Various splints have been used for orthodontic reasons to achieve smaller or larger tooth movements.22 These splints are made from plaster casts on which the teeth have been repositioned in the desired positions. Our orthodontic OA was designed in accordance with that methodology. We planned to avoid the backward tipping of the upper front teeth by repositioning these teeth in a more proclined position in the appliance. The radiographs did not, however, show any change of the incisors as a result of any type of device.
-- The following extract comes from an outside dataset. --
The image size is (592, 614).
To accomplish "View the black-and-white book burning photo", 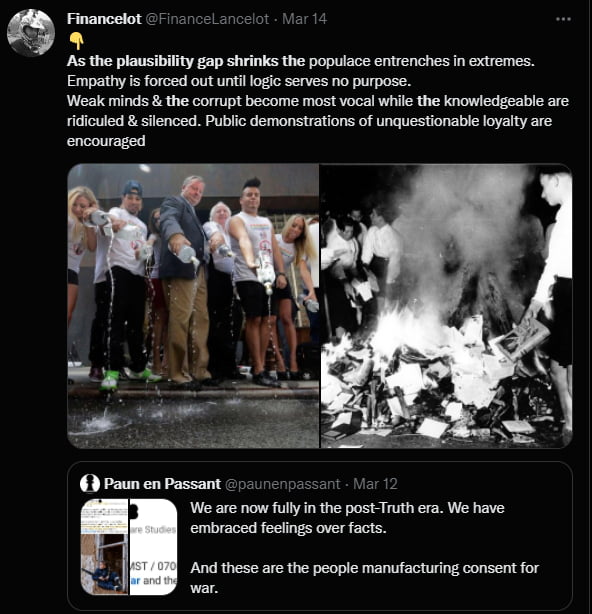I will [x=446, y=306].
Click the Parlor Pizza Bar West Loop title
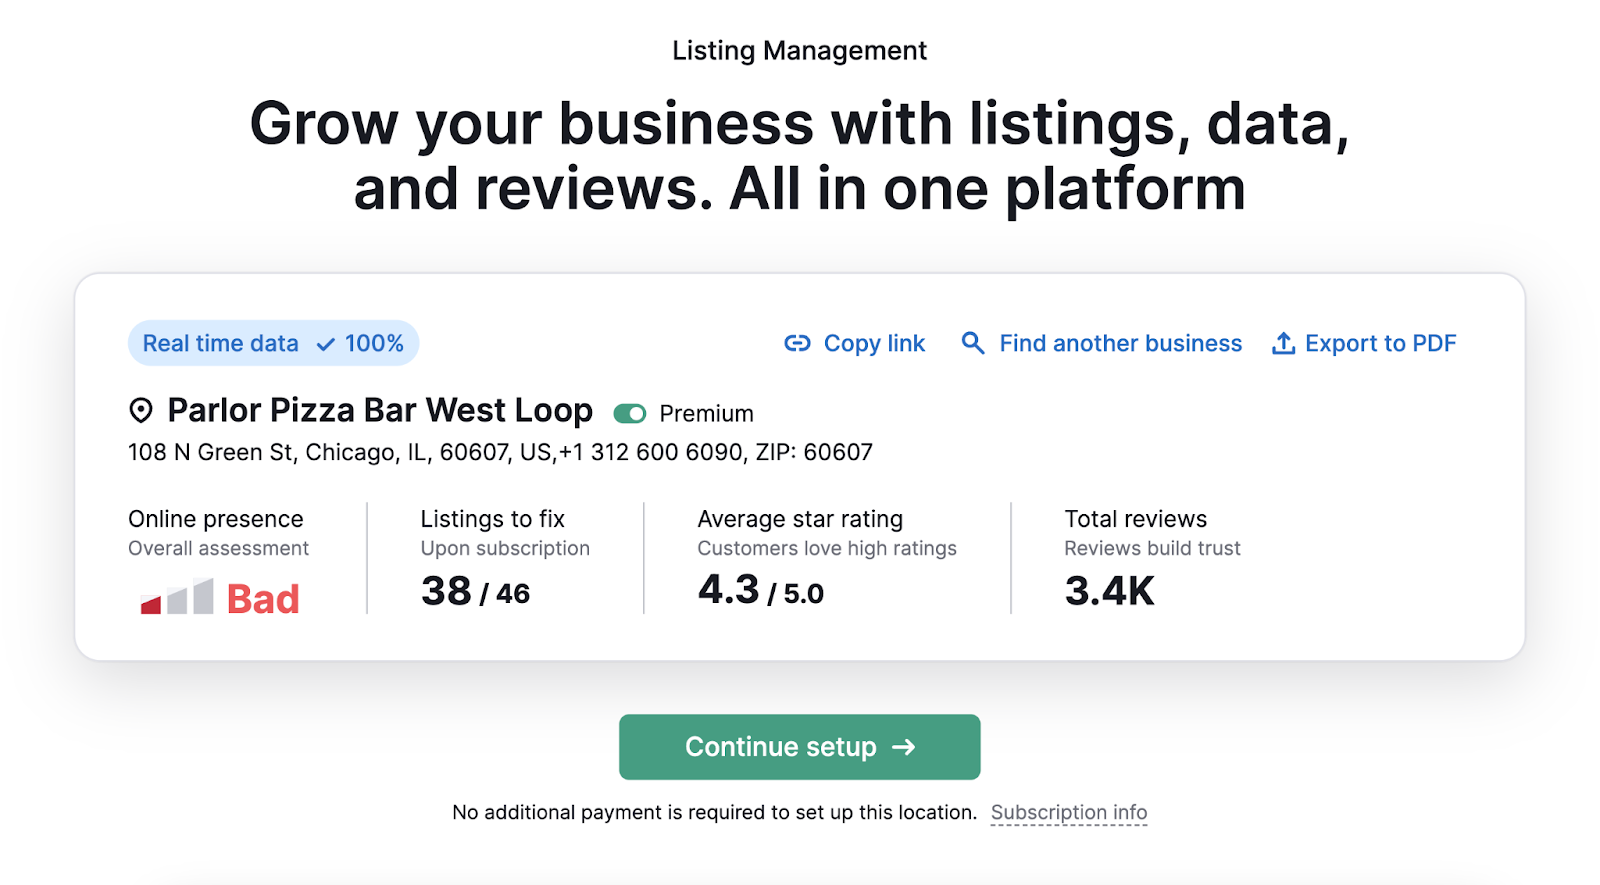Image resolution: width=1600 pixels, height=885 pixels. 380,410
Only two nonrandomized studies have compared the dental side effects of devices.14,17 The OA that was used in these studies, which featured extensions over the alveolar processes, was shown to produce fewer bite changes compared with a device that only covered the teeth. Many factors may influence the risk of bite changes in the individual patient. The relationship between older age and a higher risk of overjet changes may indicate that dental conditions influence the degree of bite changes.14 We only included milder sleep apnea patients with normal bite, good periodontal health, and at least 12 teeth in each jaw to produce similar randomization groups. There were few patients who fulfilled these criteria, since only 33 of 243 referred patients could be considered. Our present aim was to test the new device design in a well-defined group of patients regarding effects and side effects as baseline data for future studies in other populations. It is possible that the bite changes would have been larger in patients with reduced periodontal support or fewer teeth and that these patients might benefit more from an orthodontic OA.
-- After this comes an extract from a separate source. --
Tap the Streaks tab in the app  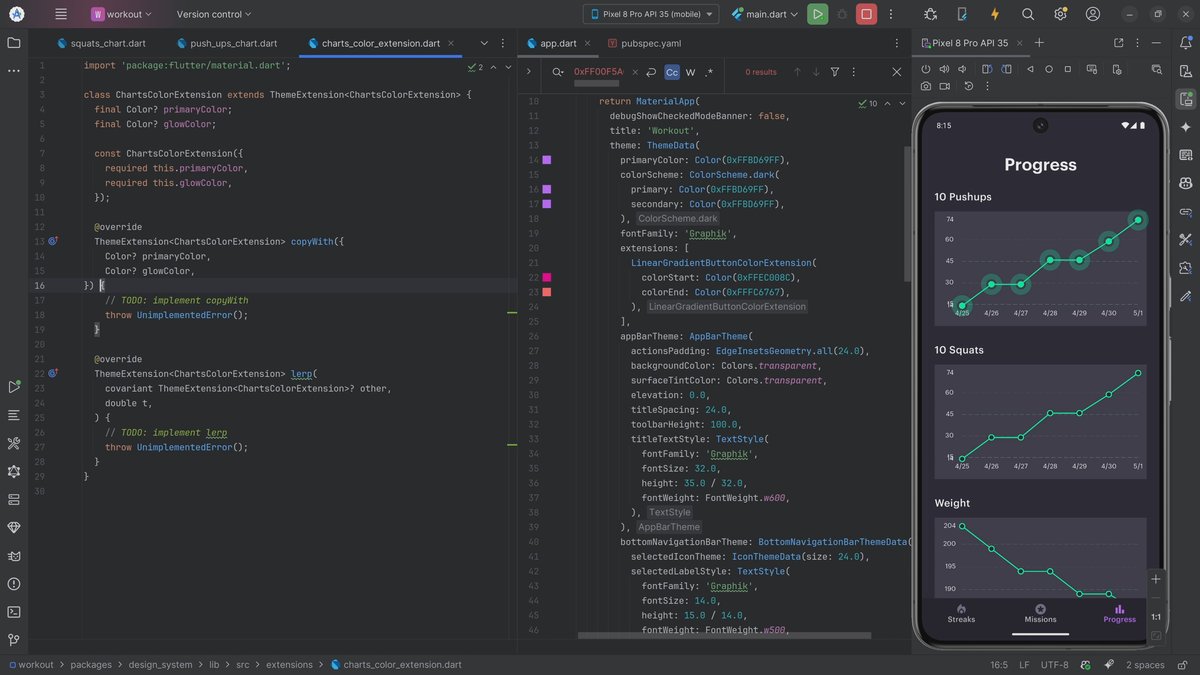tap(961, 613)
Nineteen of 30 patients (63%) completed the entire study protocol; seven patients discontinued the study and four patients used the appliance infrequently. This compliance rate is comparable to previous findings, where about 55% to 70% of patients continued using an OA on a regular basis after similar treatment times.6,7

An elastomeric, monoblock OA was used in the present study. Adjustable dual-block devices are more commonly used today. It is possible that appliances of this kind with a thicker soft inner lining might be adapted according to the same principle as that used for the orthodontic OA in the present study. Because no unforeseen side effects in terms of pain or deterioration in appearance were found in the present study, we intend to further evaluate whether this appliance could be of benefit to patients who are doubtful about starting OA treatment because of the risk of a change in bite. In fact, the lack of negative effects from the new orthodontic OA indicates that this design could already be used in the clinic.

CONCLUSION

  • An orthodontic OA that is designed to counteract the backward tipping forces of the upper incisors may increase dental overjet during the longer-term treatment of patients with milder sleep apnea and good oral health.

  • There were no differences in subjective side effects between the orthodontic OA and an ordinary OA. The orthodontic OA may therefore be beneficial to patients at risk of negative effects on the bite during OA treatment.